2. Consistency-oriented data construction pipeline:

   • Construction: Build query and MAS pools with over 40 unique MAS designs
   • Evaluation: Pair queries with MAS and evaluate their effectiveness
   • Inter-consistency selection: Group similar queries and assign them the same high-performing MAS to maintain consistency
   • Intra-consistency refinement: Use advanced LLMs to adjust MAS to be more query-dependent and introduce reasoning processes to explain connections between queries and MAS

3. Supervised fine-tuning: Train MAS-GPT (based on Qwen2.5-Coder-32B-Instruct) using the constructed dataset, where:

   • System prompt: Describes MAS generation task
   • Instruction: User query
   • Response: Reasoning process + executable MAS code

4. Single-inference MAS generation: During inference, MAS-GPT generates an appropriate MAS for any given query in a single LLM call, which can then be immediately executed to produce a response.

Results

The authors evaluated MAS-GPT extensively with impressive results:

1. Generality across diverse tasks: Outperformed 10+ baseline methods across 8 benchmarks when using Llama-3-70B-Instruct as the MAS driver, with a 3.89% improvement over the second-best method.

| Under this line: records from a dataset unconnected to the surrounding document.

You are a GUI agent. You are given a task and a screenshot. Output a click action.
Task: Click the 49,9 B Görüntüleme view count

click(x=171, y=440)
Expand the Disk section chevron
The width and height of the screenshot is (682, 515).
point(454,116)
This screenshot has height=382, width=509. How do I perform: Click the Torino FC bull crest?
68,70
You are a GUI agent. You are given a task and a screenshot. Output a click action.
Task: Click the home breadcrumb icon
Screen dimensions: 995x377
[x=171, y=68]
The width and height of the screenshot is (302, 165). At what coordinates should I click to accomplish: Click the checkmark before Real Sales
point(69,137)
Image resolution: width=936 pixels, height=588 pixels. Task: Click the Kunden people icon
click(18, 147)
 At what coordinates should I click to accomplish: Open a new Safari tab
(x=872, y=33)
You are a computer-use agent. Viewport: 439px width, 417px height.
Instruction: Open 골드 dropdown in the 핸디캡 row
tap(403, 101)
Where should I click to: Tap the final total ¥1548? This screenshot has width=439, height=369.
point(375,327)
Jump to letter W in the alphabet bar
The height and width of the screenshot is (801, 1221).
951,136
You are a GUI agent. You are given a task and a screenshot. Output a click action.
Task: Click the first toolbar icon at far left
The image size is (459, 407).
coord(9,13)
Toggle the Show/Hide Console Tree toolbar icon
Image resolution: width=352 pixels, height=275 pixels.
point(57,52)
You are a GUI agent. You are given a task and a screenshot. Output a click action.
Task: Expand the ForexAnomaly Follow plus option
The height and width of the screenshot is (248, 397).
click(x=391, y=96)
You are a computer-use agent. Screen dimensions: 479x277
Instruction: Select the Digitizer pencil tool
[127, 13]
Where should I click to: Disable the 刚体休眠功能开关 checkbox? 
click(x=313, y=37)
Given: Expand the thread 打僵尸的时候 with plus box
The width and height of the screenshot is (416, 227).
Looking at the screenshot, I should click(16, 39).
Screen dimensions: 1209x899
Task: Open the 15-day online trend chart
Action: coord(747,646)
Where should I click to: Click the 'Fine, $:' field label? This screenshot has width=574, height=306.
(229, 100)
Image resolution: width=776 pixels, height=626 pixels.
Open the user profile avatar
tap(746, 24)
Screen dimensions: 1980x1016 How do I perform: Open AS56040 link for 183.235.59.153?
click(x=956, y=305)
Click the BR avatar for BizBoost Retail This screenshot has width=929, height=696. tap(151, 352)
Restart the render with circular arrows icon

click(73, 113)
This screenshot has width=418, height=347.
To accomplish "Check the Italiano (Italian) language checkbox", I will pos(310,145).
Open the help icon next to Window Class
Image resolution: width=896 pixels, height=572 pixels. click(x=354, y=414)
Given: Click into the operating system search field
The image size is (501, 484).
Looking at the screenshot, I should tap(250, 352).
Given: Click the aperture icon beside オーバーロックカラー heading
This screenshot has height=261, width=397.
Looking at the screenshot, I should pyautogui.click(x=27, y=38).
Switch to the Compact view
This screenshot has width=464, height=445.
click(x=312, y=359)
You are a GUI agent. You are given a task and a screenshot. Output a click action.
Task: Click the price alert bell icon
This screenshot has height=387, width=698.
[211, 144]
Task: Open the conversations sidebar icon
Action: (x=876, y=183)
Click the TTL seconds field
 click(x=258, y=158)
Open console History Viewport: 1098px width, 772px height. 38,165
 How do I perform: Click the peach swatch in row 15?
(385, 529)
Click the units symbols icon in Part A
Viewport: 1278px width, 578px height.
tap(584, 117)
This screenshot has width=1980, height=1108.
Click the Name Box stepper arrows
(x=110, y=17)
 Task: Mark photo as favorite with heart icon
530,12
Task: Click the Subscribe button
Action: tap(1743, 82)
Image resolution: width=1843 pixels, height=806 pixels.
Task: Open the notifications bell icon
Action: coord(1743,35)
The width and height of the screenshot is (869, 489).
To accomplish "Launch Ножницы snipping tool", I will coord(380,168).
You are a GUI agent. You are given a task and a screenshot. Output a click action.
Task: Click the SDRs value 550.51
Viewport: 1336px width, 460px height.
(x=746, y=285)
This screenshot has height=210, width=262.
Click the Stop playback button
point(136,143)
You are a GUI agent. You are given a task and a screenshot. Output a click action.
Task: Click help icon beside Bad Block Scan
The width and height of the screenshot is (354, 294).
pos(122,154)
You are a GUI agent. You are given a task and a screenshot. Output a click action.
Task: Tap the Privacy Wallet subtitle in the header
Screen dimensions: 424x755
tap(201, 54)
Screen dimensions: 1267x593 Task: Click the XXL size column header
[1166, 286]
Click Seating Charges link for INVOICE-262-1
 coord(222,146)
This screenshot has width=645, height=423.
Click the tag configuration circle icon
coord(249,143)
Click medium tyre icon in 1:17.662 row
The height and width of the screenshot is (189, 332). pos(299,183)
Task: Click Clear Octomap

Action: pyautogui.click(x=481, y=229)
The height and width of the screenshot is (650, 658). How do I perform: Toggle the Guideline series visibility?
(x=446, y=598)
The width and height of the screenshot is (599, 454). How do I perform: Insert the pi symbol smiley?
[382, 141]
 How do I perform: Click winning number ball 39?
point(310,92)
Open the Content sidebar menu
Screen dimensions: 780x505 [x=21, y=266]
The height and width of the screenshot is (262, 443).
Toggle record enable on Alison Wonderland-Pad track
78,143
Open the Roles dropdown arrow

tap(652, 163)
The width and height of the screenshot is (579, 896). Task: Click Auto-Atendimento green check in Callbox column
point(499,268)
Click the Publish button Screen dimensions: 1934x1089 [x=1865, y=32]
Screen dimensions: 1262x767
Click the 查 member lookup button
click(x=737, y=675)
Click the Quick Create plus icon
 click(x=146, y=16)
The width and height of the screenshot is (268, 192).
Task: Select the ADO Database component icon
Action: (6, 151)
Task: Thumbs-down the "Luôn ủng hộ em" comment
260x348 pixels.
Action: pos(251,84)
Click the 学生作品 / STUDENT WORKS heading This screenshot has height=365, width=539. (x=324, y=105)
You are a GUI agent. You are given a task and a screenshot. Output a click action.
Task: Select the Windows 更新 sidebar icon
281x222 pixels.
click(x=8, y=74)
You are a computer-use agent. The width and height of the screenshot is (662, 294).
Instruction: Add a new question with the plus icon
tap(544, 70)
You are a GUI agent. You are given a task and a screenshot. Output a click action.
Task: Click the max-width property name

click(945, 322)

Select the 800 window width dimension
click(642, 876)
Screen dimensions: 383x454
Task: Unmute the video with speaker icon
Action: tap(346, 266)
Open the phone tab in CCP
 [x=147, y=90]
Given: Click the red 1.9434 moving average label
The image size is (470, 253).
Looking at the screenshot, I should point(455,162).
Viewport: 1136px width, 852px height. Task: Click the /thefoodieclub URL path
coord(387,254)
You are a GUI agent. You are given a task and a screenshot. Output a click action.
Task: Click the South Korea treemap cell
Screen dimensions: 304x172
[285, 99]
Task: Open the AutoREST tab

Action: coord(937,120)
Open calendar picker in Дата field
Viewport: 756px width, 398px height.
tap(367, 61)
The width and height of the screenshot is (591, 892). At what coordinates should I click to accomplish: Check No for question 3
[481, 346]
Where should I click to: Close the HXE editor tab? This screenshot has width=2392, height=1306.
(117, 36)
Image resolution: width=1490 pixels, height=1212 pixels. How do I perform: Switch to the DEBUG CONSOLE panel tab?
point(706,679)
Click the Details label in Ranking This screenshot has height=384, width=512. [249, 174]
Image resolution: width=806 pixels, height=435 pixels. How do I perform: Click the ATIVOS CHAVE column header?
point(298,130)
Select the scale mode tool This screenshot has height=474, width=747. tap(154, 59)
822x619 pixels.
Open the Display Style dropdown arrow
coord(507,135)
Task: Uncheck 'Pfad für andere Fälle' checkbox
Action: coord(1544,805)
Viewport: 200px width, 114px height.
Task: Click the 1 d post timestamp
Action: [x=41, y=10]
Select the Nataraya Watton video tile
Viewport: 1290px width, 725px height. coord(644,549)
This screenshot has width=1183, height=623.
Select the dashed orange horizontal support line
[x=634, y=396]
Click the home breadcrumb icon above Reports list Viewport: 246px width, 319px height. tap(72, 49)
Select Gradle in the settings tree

2. Strong performance with different LLM backbones: Maintained superior performance regardless of which LLM (Qwen2.5-72B-Instruct, GPT-4o-mini) was used to drive the MAS.

3. Enhanced reasoning capabilities: Improved the performance of advanced reasoning LLMs like o1-preview and DeepSeek-R1 by 13.34% and 10.0% respectively on the challenging AIME-2024 mathematical benchmark.

4. Outperforming specialized systems: Even outperformed math-specific MAS optimizer AFlow on its own domain (MATH dataset) by 3.53%.

5. Efficiency: Achieved the best performance with the lowest inference cost compared to methods like AgentVerse, DyLAN, and GPTSwarm.

6. Ablation studies showed:

   • Inter-consistency selection improved MATH performance by 8.39%
   • Both MAS adjustment and reasoning process introduction contributed to performance gains
   • Performance improves with more training data and larger model sizes

Insights

This paper presents several important insights for the future of LLM-based agent systems:

1. Reframing problem paradigm: By treating MAS creation as a generative language task, the authors transform a complex engineering problem into a more tractable machine learning task.

2. Data-driven MAS creation: The approach demonstrates that LLMs can learn to generate effective multi-agent systems from examples, reducing the need for manual configuration.

3. Balance between adaptability and efficiency: MAS-GPT achieves adaptability (customized MAS for each query) while maintaining efficiency (single inference vs. multiple calls).

4. Code as universal representation: Using code as the representation medium for MAS provides a standardized, executable format that bridges the gap between description and implementation.

5. Promising scaling trends: The consistent improvement with more data and larger models suggests that MAS-GPT’s approach will continue to benefit from general advances in the field.

6. Enhancing state-of-the-art models: The ability to further enhance the capabilities of already powerful reasoning LLMs indicates that MAS-GPT’s approach is complementary to existing advances in LLM capabilities.

7. Democratization potential: By reducing both the expertise required and computational cost for creating custom multi-agent systems, this approach could significantly broaden the application of MAS technology.

Comments

This is an interesting work that uses Qwen2.5-Coder-32B-Instruct to infer the multi-agent system in a code format and in a single inference.

The MAS-GPT dataset construction process first collected diverse queries from public datasets and created a pool of 40+ multi-agent systems represented as Python code. Then, each query-MAS pair was automatically evaluated, with similar queries grouped together and assigned the best-performing MAS to ensure cross-consistency. Finally, advanced LLMs were used to optimize each pair by adjusting the MAS to be more query-specific and generating explanatory reasoning, resulting in approximately 11,442 training samples.